Supplied data: Begin

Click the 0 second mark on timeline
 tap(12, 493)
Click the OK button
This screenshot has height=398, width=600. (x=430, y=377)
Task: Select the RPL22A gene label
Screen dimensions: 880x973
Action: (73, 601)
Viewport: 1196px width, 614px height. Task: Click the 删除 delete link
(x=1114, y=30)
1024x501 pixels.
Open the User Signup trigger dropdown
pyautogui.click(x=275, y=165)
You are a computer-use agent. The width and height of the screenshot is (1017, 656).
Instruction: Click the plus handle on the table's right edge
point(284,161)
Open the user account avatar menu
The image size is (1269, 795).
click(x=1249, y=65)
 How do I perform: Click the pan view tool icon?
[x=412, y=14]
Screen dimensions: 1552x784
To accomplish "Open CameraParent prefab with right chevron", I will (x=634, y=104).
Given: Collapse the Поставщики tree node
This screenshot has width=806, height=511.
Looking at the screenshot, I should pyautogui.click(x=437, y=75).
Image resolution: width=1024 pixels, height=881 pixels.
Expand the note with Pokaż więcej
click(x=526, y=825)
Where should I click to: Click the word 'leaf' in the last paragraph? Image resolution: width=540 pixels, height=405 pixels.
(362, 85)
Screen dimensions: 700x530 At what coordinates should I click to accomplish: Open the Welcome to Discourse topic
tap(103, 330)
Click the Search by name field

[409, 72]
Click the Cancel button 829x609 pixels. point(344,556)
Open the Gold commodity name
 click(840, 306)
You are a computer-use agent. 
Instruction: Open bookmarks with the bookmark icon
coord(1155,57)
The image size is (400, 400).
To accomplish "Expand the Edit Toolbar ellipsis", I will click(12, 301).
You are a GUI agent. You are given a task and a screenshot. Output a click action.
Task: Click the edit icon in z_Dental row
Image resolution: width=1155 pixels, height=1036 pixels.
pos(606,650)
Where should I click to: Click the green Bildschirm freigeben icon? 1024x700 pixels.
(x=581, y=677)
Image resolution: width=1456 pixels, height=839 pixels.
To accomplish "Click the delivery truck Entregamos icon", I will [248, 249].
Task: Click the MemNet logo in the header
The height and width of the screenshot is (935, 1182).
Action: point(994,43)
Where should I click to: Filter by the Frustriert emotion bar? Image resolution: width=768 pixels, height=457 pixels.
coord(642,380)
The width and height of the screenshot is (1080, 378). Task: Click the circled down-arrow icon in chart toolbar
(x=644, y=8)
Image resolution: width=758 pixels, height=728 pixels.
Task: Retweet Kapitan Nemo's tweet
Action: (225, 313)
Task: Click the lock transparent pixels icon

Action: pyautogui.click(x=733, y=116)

Supplied data: End

__Your objective__: Return all lines above that mention the word "agent".

__Solution to this exercise__:
You are a computer-use agent. The width and height of the screenshot is (1017, 656).
You are a computer-use agent. 
You are a GUI agent. You are given a task and a screenshot. Output a click action.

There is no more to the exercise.